▸ What is required:
Scan the records below. Copy every line in which the word "Close" appears.
------ Given information ------
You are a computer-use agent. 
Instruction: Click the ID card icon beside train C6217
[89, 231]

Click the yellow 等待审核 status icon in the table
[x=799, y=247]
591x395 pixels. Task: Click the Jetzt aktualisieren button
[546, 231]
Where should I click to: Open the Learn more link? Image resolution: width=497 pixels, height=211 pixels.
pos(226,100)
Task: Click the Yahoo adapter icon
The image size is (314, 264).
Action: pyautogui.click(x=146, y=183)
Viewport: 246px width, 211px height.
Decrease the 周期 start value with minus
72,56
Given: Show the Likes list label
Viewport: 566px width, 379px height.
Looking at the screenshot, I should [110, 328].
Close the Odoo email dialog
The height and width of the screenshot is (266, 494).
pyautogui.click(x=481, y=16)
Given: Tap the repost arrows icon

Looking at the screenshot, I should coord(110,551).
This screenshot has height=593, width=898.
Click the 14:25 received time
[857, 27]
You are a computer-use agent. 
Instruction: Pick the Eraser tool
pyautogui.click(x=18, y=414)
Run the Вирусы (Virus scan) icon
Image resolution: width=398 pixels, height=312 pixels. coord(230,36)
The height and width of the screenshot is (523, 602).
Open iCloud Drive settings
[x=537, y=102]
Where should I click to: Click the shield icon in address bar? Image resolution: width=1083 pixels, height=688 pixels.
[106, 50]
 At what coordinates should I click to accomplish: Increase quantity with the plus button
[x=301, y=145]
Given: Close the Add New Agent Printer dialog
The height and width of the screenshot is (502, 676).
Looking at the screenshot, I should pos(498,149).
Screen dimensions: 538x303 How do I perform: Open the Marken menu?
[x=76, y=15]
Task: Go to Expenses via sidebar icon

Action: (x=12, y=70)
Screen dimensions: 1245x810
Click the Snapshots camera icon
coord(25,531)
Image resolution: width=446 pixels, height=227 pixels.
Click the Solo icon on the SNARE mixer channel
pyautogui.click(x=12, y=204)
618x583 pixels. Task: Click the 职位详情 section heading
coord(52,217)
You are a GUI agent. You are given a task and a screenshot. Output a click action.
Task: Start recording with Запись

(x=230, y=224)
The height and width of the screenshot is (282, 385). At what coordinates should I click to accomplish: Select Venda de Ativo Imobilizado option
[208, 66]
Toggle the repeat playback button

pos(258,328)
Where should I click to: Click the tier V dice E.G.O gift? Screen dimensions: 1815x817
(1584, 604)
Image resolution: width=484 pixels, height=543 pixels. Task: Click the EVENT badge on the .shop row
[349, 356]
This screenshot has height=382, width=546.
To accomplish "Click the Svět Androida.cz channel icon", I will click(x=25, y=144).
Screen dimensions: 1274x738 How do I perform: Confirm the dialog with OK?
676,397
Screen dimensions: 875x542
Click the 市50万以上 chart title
------
▸ Output of the task:
Close the Odoo email dialog
Given: Close the Add New Agent Printer dialog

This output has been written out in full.